# [Dataset excerpts]
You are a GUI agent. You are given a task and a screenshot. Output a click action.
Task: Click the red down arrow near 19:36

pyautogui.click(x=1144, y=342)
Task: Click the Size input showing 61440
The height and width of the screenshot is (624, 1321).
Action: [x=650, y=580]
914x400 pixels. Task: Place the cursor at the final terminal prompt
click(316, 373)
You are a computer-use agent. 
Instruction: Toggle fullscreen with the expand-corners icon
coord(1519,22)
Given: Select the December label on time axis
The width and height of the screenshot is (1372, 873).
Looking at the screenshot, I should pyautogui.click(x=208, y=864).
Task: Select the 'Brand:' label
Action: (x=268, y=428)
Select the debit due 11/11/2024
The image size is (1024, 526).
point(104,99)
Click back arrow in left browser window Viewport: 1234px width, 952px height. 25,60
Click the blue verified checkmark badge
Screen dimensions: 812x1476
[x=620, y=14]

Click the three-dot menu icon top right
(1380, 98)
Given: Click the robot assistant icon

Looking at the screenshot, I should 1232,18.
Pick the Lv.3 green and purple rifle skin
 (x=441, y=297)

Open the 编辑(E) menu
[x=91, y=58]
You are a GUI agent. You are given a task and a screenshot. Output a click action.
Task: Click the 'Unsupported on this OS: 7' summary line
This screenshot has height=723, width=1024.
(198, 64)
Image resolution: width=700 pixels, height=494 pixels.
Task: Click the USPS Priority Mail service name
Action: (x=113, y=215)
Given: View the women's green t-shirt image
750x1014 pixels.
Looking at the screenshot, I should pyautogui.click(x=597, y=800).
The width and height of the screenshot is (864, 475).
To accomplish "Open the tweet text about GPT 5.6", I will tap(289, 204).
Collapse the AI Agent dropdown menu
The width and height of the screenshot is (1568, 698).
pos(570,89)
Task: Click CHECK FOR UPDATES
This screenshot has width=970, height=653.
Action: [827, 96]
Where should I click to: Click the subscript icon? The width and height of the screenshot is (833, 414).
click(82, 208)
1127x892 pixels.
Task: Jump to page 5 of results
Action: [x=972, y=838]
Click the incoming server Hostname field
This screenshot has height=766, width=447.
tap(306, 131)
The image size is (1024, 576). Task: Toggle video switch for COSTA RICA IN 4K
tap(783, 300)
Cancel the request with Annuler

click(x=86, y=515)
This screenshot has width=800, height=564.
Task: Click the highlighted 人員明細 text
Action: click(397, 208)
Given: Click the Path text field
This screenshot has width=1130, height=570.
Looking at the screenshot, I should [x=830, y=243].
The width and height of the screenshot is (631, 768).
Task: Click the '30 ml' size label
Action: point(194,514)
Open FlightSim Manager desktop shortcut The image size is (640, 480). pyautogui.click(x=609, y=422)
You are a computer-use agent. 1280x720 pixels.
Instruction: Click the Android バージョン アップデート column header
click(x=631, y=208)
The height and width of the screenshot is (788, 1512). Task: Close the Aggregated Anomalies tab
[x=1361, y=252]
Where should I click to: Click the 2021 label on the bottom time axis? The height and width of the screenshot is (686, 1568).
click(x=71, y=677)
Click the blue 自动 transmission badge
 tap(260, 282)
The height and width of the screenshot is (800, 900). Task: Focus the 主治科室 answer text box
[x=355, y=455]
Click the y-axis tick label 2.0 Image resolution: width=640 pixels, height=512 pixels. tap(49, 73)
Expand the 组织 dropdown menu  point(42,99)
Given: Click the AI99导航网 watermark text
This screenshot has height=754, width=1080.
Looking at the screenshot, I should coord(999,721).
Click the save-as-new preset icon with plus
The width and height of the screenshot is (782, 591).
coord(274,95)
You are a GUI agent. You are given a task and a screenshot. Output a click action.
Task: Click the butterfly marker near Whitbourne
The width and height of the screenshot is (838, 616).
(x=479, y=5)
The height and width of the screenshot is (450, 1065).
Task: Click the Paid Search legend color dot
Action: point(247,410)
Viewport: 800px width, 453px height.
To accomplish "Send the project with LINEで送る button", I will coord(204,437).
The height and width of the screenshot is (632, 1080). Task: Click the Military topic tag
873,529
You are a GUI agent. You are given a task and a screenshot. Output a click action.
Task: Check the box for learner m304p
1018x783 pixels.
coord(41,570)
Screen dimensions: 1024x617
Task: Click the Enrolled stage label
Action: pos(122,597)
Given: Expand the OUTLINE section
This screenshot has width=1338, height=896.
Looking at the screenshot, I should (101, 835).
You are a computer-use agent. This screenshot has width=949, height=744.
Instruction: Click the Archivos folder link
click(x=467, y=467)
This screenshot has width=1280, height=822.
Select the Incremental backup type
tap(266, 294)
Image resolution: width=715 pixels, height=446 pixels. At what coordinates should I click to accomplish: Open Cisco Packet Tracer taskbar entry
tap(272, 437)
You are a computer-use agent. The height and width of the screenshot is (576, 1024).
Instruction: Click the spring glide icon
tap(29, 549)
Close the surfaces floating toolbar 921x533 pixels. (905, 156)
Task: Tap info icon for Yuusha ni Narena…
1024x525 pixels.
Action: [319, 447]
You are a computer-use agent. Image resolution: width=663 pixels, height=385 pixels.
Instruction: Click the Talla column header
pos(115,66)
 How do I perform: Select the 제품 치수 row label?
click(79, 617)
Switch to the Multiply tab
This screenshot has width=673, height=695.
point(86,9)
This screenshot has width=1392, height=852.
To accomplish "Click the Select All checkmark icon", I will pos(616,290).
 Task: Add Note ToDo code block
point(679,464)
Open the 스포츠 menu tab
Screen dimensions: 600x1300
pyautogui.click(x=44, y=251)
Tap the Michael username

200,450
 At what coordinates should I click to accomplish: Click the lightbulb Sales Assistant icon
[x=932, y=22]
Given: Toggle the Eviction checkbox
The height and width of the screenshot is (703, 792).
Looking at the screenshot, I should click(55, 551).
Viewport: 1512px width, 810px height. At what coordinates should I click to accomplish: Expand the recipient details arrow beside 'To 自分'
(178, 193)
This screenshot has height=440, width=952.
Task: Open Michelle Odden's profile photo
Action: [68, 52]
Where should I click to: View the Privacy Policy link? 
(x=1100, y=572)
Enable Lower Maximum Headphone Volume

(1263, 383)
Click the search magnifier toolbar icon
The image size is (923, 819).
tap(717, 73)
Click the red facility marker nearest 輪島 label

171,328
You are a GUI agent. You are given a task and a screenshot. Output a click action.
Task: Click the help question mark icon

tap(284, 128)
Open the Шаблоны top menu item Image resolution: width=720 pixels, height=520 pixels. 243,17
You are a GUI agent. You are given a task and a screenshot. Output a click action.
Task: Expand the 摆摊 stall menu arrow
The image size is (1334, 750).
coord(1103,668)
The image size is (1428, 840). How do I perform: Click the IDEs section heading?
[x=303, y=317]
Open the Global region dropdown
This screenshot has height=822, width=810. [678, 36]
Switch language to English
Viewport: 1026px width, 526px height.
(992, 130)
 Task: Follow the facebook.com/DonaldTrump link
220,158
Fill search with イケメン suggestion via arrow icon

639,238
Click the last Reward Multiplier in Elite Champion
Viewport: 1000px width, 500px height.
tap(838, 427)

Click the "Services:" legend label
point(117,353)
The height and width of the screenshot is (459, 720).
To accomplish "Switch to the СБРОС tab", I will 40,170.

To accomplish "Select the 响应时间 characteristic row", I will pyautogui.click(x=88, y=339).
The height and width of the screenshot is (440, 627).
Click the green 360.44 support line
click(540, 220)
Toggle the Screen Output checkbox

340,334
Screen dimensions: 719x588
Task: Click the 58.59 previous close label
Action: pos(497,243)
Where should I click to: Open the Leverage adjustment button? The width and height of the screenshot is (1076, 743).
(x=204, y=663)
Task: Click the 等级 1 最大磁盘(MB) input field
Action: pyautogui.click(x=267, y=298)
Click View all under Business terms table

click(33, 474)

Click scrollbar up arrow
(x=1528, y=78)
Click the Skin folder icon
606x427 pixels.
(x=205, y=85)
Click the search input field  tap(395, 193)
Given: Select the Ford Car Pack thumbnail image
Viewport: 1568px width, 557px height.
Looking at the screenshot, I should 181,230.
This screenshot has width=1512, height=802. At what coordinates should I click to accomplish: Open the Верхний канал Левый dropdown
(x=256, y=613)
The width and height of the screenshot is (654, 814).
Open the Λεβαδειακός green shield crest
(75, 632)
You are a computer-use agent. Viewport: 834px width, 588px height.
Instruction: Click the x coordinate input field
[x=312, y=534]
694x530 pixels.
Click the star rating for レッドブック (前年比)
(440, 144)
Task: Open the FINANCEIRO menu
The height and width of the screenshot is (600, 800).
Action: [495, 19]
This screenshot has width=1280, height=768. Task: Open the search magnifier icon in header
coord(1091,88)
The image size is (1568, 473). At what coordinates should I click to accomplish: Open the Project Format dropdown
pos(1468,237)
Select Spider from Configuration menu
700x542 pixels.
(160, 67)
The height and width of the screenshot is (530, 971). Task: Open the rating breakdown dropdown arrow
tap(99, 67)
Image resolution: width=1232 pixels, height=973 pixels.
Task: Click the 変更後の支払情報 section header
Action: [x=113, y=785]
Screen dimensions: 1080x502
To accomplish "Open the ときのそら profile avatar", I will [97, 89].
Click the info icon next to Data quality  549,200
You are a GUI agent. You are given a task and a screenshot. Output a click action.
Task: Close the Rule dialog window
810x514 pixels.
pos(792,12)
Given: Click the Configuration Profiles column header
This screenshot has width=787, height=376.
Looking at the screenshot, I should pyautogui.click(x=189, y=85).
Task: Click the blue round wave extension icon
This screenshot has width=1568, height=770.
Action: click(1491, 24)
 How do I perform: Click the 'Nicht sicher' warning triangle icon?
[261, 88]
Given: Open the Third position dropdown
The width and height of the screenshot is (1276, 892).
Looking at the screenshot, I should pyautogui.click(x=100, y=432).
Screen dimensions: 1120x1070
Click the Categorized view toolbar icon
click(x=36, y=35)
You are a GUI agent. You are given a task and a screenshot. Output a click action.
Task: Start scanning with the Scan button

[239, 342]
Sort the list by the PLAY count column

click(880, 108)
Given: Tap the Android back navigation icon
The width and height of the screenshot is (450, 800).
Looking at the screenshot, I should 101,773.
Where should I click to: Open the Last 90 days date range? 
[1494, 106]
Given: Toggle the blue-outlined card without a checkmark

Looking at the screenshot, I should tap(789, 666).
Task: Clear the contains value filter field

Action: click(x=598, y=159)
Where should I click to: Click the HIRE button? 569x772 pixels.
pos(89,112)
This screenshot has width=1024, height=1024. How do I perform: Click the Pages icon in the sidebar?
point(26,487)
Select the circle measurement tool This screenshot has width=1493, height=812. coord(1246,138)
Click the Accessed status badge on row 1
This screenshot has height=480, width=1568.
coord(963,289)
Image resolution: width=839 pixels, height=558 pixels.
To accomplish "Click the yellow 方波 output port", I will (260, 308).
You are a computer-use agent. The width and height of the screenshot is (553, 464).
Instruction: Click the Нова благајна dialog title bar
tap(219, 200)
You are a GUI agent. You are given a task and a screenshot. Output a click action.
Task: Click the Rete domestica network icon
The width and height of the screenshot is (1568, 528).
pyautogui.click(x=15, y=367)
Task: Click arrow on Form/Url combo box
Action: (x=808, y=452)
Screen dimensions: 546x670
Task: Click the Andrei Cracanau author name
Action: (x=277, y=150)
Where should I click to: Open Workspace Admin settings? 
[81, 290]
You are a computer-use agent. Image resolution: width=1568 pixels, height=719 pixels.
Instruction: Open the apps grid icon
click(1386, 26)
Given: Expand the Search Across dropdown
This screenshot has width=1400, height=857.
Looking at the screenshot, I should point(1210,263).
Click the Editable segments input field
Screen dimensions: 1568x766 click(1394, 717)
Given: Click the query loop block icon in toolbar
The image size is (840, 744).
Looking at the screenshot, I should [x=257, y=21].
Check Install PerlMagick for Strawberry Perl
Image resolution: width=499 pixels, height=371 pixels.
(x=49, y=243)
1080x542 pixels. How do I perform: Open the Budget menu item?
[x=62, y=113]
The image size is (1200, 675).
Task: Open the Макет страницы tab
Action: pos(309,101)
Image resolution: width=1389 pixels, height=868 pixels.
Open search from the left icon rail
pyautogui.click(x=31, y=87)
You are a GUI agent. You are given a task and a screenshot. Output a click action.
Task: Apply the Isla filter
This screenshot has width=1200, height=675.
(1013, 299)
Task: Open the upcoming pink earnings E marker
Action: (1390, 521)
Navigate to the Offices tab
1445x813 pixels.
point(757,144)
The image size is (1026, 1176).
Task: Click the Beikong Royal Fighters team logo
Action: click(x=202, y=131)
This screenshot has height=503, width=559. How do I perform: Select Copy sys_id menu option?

# [Your goal]
Your answer should consist only of the lines above between the line holding "Open FlightSim Manager" and the line holding "Given: Click the AI99导航网 watermark text", inclusive, each transcribed exactly.

# [Expected output]
Open FlightSim Manager desktop shortcut The image size is (640, 480). pyautogui.click(x=609, y=422)
You are a computer-use agent. 1280x720 pixels.
Instruction: Click the Android バージョン アップデート column header
click(x=631, y=208)
The height and width of the screenshot is (788, 1512). Task: Close the Aggregated Anomalies tab
[x=1361, y=252]
Where should I click to: Click the 2021 label on the bottom time axis? The height and width of the screenshot is (686, 1568).
click(x=71, y=677)
Click the blue 自动 transmission badge
 tap(260, 282)
The height and width of the screenshot is (800, 900). Task: Focus the 主治科室 answer text box
[x=355, y=455]
Click the y-axis tick label 2.0 Image resolution: width=640 pixels, height=512 pixels. tap(49, 73)
Expand the 组织 dropdown menu  point(42,99)
Given: Click the AI99导航网 watermark text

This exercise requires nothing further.